**REQUEST**: Could you lay out every line of the items below as a JSON list of strings, one string per line, with blank lines left out?

-- BEGIN --

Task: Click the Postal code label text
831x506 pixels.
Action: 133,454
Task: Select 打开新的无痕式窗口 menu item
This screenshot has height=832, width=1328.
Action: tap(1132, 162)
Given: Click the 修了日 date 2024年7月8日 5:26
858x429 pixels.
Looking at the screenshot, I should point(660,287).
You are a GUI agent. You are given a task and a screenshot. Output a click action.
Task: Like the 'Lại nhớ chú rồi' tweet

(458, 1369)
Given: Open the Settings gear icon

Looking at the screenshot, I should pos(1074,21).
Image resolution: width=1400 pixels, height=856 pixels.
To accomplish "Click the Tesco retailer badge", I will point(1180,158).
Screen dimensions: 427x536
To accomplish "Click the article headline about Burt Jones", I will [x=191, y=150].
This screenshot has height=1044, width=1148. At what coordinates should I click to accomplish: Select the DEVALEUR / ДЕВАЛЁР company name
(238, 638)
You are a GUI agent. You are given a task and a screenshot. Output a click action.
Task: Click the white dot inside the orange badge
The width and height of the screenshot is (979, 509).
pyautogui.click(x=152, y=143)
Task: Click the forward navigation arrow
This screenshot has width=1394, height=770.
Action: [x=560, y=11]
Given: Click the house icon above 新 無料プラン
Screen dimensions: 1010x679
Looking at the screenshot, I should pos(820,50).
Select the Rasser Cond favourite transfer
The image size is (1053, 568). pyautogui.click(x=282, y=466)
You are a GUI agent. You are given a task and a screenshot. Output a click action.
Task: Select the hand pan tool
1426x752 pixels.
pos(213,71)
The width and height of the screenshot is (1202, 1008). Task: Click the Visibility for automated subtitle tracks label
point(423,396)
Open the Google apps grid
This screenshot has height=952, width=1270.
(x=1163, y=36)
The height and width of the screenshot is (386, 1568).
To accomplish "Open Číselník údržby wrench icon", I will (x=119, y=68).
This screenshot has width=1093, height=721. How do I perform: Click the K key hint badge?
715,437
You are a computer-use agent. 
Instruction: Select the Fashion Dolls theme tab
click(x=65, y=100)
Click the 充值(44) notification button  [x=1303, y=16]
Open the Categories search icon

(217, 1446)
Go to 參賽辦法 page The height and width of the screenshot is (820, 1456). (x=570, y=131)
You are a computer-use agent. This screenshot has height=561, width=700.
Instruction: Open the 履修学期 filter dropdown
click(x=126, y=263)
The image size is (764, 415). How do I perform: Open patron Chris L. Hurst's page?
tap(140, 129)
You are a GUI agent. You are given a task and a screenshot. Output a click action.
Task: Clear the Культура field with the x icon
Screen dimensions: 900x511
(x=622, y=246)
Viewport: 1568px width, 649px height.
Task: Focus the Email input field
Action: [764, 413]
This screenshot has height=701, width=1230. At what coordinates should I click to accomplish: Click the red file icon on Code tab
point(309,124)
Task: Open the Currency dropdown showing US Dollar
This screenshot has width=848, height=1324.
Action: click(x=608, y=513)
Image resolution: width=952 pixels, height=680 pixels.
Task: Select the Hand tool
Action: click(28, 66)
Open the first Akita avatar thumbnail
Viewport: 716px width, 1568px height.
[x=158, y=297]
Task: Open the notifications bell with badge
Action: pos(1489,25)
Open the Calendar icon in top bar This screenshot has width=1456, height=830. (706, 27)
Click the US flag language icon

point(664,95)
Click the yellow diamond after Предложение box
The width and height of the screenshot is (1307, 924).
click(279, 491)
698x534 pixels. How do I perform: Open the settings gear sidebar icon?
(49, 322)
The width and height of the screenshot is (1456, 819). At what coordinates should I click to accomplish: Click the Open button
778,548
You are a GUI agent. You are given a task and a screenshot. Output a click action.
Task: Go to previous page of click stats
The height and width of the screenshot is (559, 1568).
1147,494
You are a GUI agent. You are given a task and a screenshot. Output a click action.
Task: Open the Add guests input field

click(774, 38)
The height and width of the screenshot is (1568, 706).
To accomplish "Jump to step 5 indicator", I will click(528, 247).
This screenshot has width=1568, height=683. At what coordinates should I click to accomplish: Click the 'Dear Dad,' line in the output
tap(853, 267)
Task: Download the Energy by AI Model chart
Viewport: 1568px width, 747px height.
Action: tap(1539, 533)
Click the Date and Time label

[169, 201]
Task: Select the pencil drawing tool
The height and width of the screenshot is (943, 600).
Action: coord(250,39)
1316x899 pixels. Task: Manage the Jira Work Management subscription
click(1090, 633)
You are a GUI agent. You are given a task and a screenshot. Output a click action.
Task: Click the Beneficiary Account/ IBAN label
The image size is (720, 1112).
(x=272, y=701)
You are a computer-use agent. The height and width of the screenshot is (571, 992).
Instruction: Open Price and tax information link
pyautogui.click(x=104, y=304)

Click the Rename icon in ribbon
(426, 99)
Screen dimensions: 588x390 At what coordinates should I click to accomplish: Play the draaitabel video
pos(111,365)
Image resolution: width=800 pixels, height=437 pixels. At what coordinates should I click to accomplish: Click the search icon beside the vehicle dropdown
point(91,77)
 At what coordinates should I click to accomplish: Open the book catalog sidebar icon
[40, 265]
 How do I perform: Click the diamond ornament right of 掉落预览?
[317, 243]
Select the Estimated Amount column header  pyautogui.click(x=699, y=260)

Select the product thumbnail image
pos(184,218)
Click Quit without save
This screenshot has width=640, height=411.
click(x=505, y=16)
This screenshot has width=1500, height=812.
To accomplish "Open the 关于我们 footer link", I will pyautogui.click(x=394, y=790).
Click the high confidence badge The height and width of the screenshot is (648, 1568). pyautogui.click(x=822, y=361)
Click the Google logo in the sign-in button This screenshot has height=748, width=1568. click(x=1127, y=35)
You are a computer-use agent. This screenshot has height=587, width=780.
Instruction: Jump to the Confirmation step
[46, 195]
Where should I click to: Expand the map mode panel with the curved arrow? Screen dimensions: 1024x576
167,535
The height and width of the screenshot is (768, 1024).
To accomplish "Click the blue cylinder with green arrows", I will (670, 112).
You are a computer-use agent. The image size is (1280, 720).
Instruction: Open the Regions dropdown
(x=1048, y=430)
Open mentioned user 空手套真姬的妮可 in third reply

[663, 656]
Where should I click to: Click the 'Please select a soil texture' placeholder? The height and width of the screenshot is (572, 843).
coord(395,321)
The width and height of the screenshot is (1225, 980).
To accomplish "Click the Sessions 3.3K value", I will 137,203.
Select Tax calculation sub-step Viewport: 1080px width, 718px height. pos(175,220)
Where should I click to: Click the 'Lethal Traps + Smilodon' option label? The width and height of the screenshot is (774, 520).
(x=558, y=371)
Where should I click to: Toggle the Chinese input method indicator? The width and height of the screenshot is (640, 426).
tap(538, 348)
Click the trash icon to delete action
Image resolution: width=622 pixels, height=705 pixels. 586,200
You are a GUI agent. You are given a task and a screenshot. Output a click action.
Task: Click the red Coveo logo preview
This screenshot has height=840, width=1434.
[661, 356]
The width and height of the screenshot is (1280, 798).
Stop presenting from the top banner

-- END --

**TASK OUTPUT**:
[
  "Task: Click the Postal code label text",
  "831x506 pixels.",
  "Action: 133,454",
  "Task: Select 打开新的无痕式窗口 menu item",
  "This screenshot has height=832, width=1328.",
  "Action: tap(1132, 162)",
  "Given: Click the 修了日 date 2024年7月8日 5:26",
  "858x429 pixels.",
  "Looking at the screenshot, I should point(660,287).",
  "You are a GUI agent. You are given a task and a screenshot. Output a click action.",
  "Task: Like the 'Lại nhớ chú rồi' tweet",
  "(458, 1369)",
  "Given: Open the Settings gear icon",
  "Looking at the screenshot, I should pos(1074,21).",
  "Image resolution: width=1400 pixels, height=856 pixels.",
  "To accomplish \"Click the Tesco retailer badge\", I will point(1180,158).",
  "Screen dimensions: 427x536",
  "To accomplish \"Click the article headline about Burt Jones\", I will [x=191, y=150].",
  "This screenshot has height=1044, width=1148. At what coordinates should I click to accomplish: Select the DEVALEUR / ДЕВАЛЁР company name",
  "(238, 638)",
  "You are a GUI agent. You are given a task and a screenshot. Output a click action.",
  "Task: Click the white dot inside the orange badge",
  "The width and height of the screenshot is (979, 509).",
  "pyautogui.click(x=152, y=143)",
  "Task: Click the forward navigation arrow",
  "This screenshot has width=1394, height=770.",
  "Action: [x=560, y=11]",
  "Given: Click the house icon above 新 無料プラン",
  "Screen dimensions: 1010x679",
  "Looking at the screenshot, I should pos(820,50).",
  "Select the Rasser Cond favourite transfer",
  "The image size is (1053, 568). pyautogui.click(x=282, y=466)",
  "You are a GUI agent. You are given a task and a screenshot. Output a click action.",
  "Task: Select the hand pan tool",
  "1426x752 pixels.",
  "pos(213,71)",
  "The width and height of the screenshot is (1202, 1008). Task: Click the Visibility for automated subtitle tracks label",
  "point(423,396)",
  "Open the Google apps grid",
  "This screenshot has height=952, width=1270.",
  "(x=1163, y=36)",
  "The height and width of the screenshot is (386, 1568).",
  "To accomplish \"Open Číselník údržby wrench icon\", I will (x=119, y=68).",
  "This screenshot has width=1093, height=721. How do I perform: Click the K key hint badge?",
  "715,437",
  "You are a computer-use agent. ",
  "Instruction: Select the Fashion Dolls theme tab",
  "click(x=65, y=100)",
  "Click the 充值(44) notification button  [x=1303, y=16]",
  "Open the Categories search icon",
  "(217, 1446)",
  "Go to 參賽辦法 page The height and width of the screenshot is (820, 1456). (x=570, y=131)",
  "You are a computer-use agent. This screenshot has height=561, width=700.",
  "Instruction: Open the 履修学期 filter dropdown",
  "click(x=126, y=263)",
  "The image size is (764, 415). How do I perform: Open patron Chris L. Hurst's page?",
  "tap(140, 129)",
  "You are a GUI agent. You are given a task and a screenshot. Output a click action.",
  "Task: Clear the Культура field with the x icon",
  "Screen dimensions: 900x511",
  "(x=622, y=246)",
  "Viewport: 1568px width, 649px height.",
  "Task: Focus the Email input field",
  "Action: [764, 413]",
  "This screenshot has height=701, width=1230. At what coordinates should I click to accomplish: Click the red file icon on Code tab",
  "point(309,124)",
  "Task: Open the Currency dropdown showing US Dollar",
  "This screenshot has width=848, height=1324.",
  "Action: click(x=608, y=513)",
  "Image resolution: width=952 pixels, height=680 pixels.",
  "Task: Select the Hand tool",
  "Action: click(28, 66)",
  "Open the first Akita avatar thumbnail",
  "Viewport: 716px width, 1568px height.",
  "[x=158, y=297]",
  "Task: Open the notifications bell with badge",
  "Action: pos(1489,25)",
  "Open the Calendar icon in top bar This screenshot has width=1456, height=830. (706, 27)",
  "Click the US flag language icon",
  "point(664,95)",
  "Click the yellow diamond after Предложение box",
  "The width and height of the screenshot is (1307, 924).",
  "click(279, 491)",
  "698x534 pixels. How do I perform: Open the settings gear sidebar icon?",
  "(49, 322)",
  "The width and height of the screenshot is (1456, 819). At what coordinates should I click to accomplish: Click the Open button",
  "778,548",
  "You are a GUI agent. You are given a task and a screenshot. Output a click action.",
  "Task: Go to previous page of click stats",
  "The height and width of the screenshot is (559, 1568).",
  "1147,494",
  "You are a GUI agent. You are given a task and a screenshot. Output a click action.",
  "Task: Open the Add guests input field",
  "click(774, 38)",
  "The height and width of the screenshot is (1568, 706).",
  "To accomplish \"Jump to step 5 indicator\", I will click(528, 247).",
  "This screenshot has width=1568, height=683. At what coordinates should I click to accomplish: Click the 'Dear Dad,' line in the output",
  "tap(853, 267)",
  "Task: Download the Energy by AI Model chart",
  "Viewport: 1568px width, 747px height.",
  "Action: tap(1539, 533)",
  "Click the Date and Time label",
  "[169, 201]",
  "Task: Select the pencil drawing tool",
  "The height and width of the screenshot is (943, 600).",
  "Action: coord(250,39)",
  "1316x899 pixels. Task: Manage the Jira Work Management subscription",
  "click(1090, 633)",
  "You are a GUI agent. You are given a task and a screenshot. Output a click action.",
  "Task: Click the Beneficiary Account/ IBAN label",
  "The image size is (720, 1112).",
  "(x=272, y=701)",
  "You are a computer-use agent. The height and width of the screenshot is (571, 992).",
  "Instruction: Open Price and tax information link",
  "pyautogui.click(x=104, y=304)",
  "Click the Rename icon in ribbon",
  "(426, 99)",
  "Screen dimensions: 588x390 At what coordinates should I click to accomplish: Play the draaitabel video",
  "pos(111,365)",
  "Image resolution: width=800 pixels, height=437 pixels. At what coordinates should I click to accomplish: Click the search icon beside the vehicle dropdown",
  "point(91,77)",
  " At what coordinates should I click to accomplish: Open the book catalog sidebar icon",
  "[40, 265]",
  " How do I perform: Click the diamond ornament right of 掉落预览?",
  "[317, 243]",
  "Select the Estimated Amount column header  pyautogui.click(x=699, y=260)",
  "Select the product thumbnail image",
  "pos(184,218)",
  "Click Quit without save",
  "This screenshot has width=640, height=411.",
  "click(x=505, y=16)",
  "This screenshot has width=1500, height=812.",
  "To accomplish \"Open the 关于我们 footer link\", I will pyautogui.click(x=394, y=790).",
  "Click the high confidence badge The height and width of the screenshot is (648, 1568). pyautogui.click(x=822, y=361)",
  "Click the Google logo in the sign-in button This screenshot has height=748, width=1568. click(x=1127, y=35)",
  "You are a computer-use agent. This screenshot has height=587, width=780.",
  "Instruction: Jump to the Confirmation step",
  "[46, 195]",
  "Where should I click to: Expand the map mode panel with the curved arrow? Screen dimensions: 1024x576",
  "167,535",
  "The height and width of the screenshot is (768, 1024).",
  "To accomplish \"Click the blue cylinder with green arrows\", I will (670, 112).",
  "You are a computer-use agent. The image size is (1280, 720).",
  "Instruction: Open the Regions dropdown",
  "(x=1048, y=430)",
  "Open mentioned user 空手套真姬的妮可 in third reply",
  "[663, 656]",
  "Where should I click to: Click the 'Please select a soil texture' placeholder? The height and width of the screenshot is (572, 843).",
  "coord(395,321)",
  "The width and height of the screenshot is (1225, 980).",
  "To accomplish \"Click the Sessions 3.3K value\", I will 137,203.",
  "Select Tax calculation sub-step Viewport: 1080px width, 718px height. pos(175,220)",
  "Where should I click to: Click the 'Lethal Traps + Smilodon' option label? The width and height of the screenshot is (774, 520).",
  "(x=558, y=371)",
  "Where should I click to: Toggle the Chinese input method indicator? The width and height of the screenshot is (640, 426).",
  "tap(538, 348)",
  "Click the trash icon to delete action",
  "Image resolution: width=622 pixels, height=705 pixels. 586,200",
  "You are a GUI agent. You are given a task and a screenshot. Output a click action.",
  "Task: Click the red Coveo logo preview",
  "This screenshot has height=840, width=1434.",
  "[661, 356]",
  "The width and height of the screenshot is (1280, 798).",
  "Stop presenting from the top banner"
]